RCB: In “The Virtue of Nationalism” you lay out many dangers of imperialisms, but you don’t appear concerned about the dangers of a world in which nationals pursue their own self-interest. Do you see any concerns here?

Hazony: I’m critiquing imperialism because that is the threat of the moment. The dangers of small nations I think are very well known. They can become, on the one hand, too provincial and bogged down in their own petty local quarrels to care about larger issues. On the other hand, the fragmentation of the world into competing national states may create, in some situations, insufficient deterrent strength to prevent empires from arising. Those criticisms are based on historical reality and they’re completely valid. I just think that at this point we are so deep into trumpeting universalism and that we’ve completely lost track of the importance of particularism as the basis for, for example, the Anglo-American tradition of limited government, which is rooted in particular English and American traditions; or as the basis for the concern for individual liberties which is deeply rooted in the English and American traditions going back to the Bible, and is not something that everybody around the world will just accept because it is self-evident.
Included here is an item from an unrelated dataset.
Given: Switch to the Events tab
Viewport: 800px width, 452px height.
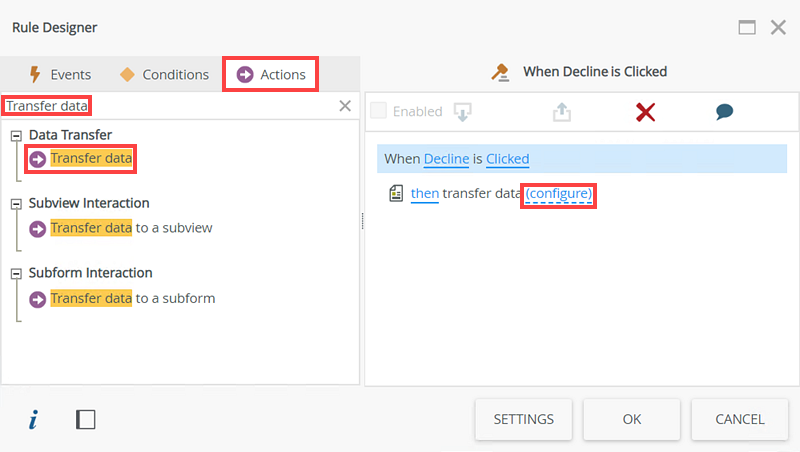Looking at the screenshot, I should 59,74.
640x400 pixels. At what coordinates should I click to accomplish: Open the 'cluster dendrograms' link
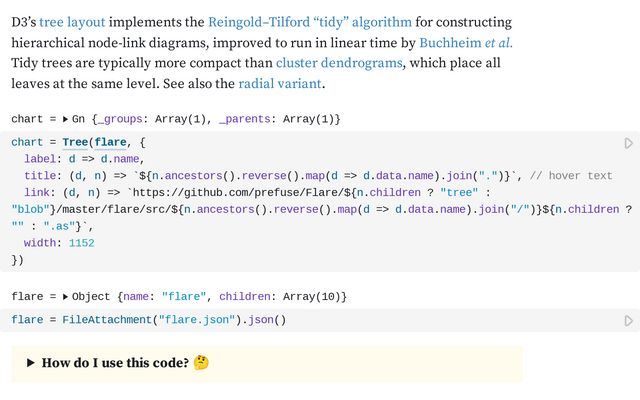coord(339,63)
RCB: Do you think there is ever a reason to violate national sovereignty other than pure national self-interest? When another country has committed human rights abused for example?
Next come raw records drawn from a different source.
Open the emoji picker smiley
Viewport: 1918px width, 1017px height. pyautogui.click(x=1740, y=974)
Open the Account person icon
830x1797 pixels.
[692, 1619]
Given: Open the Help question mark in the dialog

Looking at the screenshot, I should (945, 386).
Hazony: Yes, in extreme cases: genocide in Rwanda, or in Cambodia, where there are hundreds of thousands, millions of lives at stake. Someone who has sufficient power to go in, put an end to it, and quickly get out, I would say has a moral obligation to intervene. The problem is that I see that moral obligation as being fundamentally distinct from a belief that any kind of violence, persecution, laws we don’t like, or traditions we don’t like, is automatically a justification for coercion and military action. I think people are very confused about this. It may be utterly wrong for the Serbs, let’s say, to engage in atrocities in Bosnia, and at the same time be imprudent and mistaken to start bombing Serbian cities and killing Serbian civilians in order to try and get the enormities of Bosnia to stop. If you don’t have some kind of clear understanding that you’re going to make things better then it’s just as likely that you’re going to make things worse. And I don’t yet see how the American intervention in Yugoslavia ended up making things better. Military intervention is not a policy to be pursued every time warfare or abuses take place anywhere in the world, and it’s not identical to a clear case of intervention as an imperative where there’s genocide or its equivalent taking place.

RCB: What do you think are the greatest challenges facing conservatism today in the United States? 
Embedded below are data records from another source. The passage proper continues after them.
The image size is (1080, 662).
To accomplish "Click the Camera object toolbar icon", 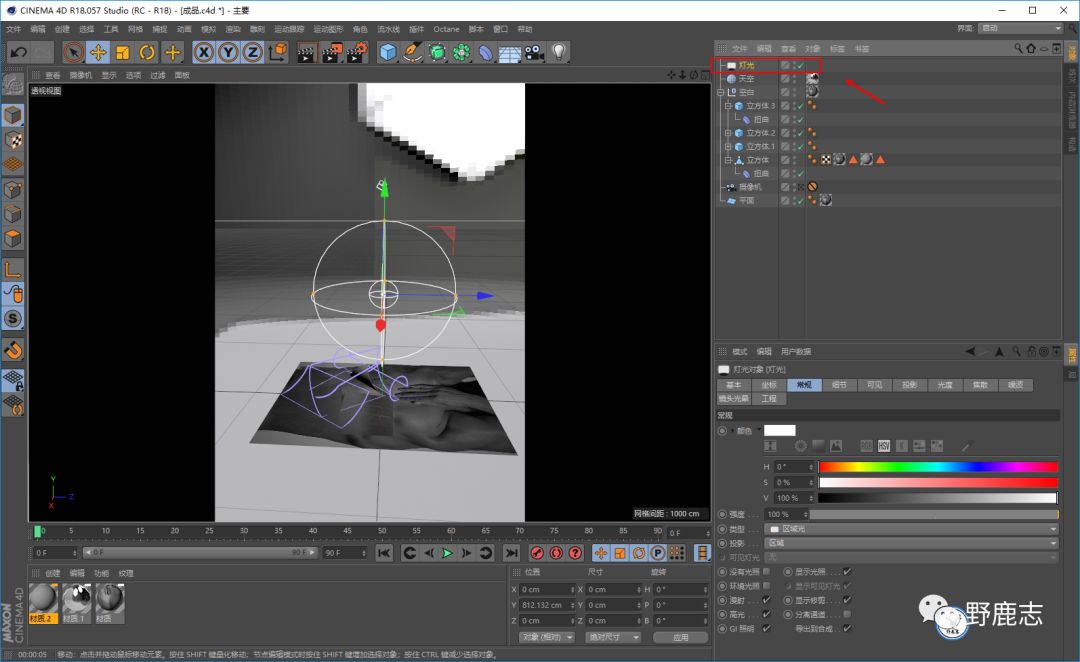I will click(x=534, y=52).
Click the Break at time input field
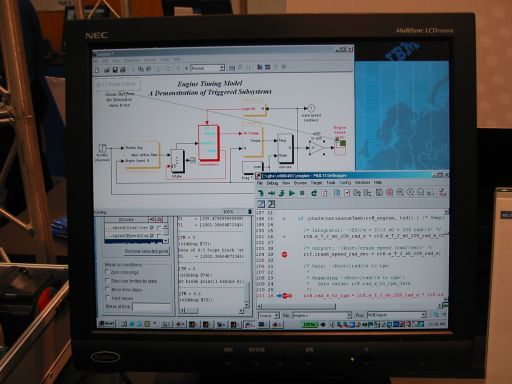The image size is (512, 384). 151,306
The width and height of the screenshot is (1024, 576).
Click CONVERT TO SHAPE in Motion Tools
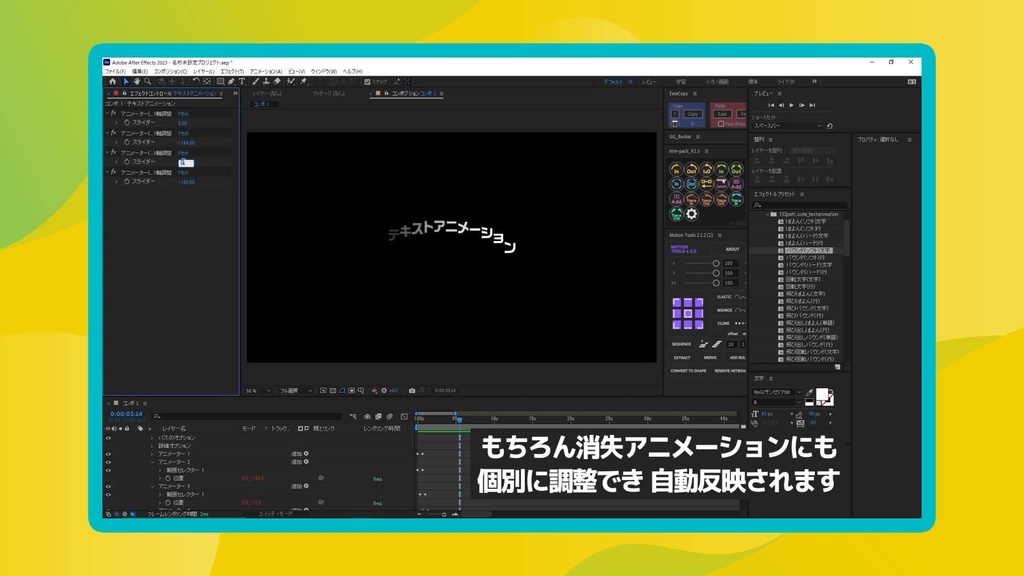pos(688,371)
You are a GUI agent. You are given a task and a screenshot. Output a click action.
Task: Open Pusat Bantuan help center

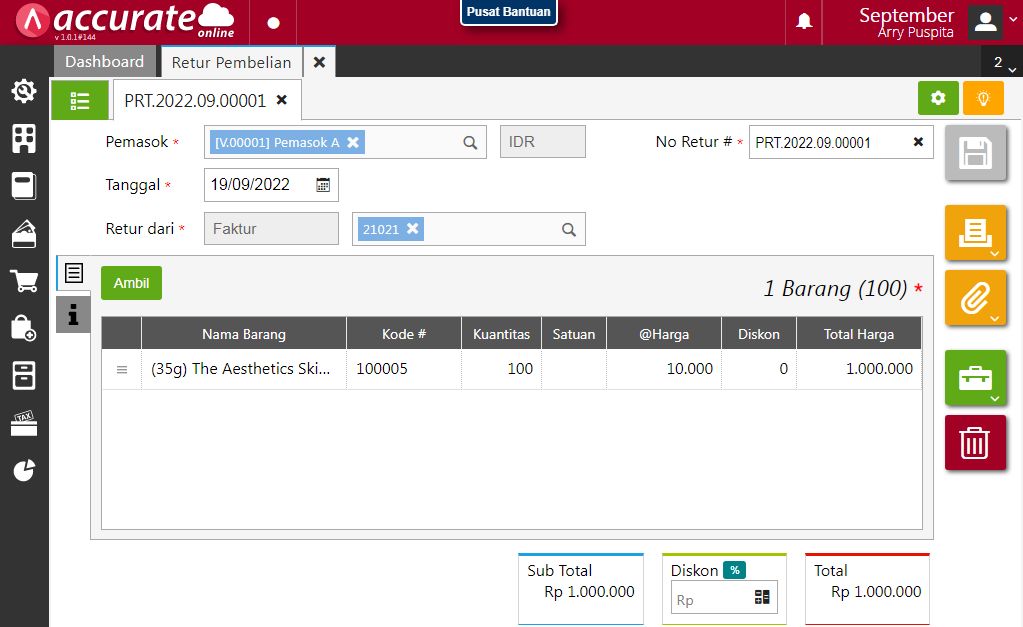coord(508,12)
Hazony: The greatest challenge facing conservatism is to recover the Anglo-American conservative tradition, including its biblical roots and its common law and English constitutional inheritance, which has been pushed aside in favor of liberalism. There are many people who have the two things confused. I’m not saying liberalism doesn’t have a place. It has a place and it can contribute all sorts of things that can be significant and good, but in the absence of a powerful conservative tradition I fear for the future of these nations. And so, the principal job of conservatives at the moment is to recover conservatism, which has largely been lost to liberalism.

Yoram Hazony is president of the Herzl Institute in Jerusalem, and is the author of The Philosophy of Hebrew Scripture and The Jewish State: The Struggle for Israels Soul.

Max Diamond is a reporter at RealClearInvestigations.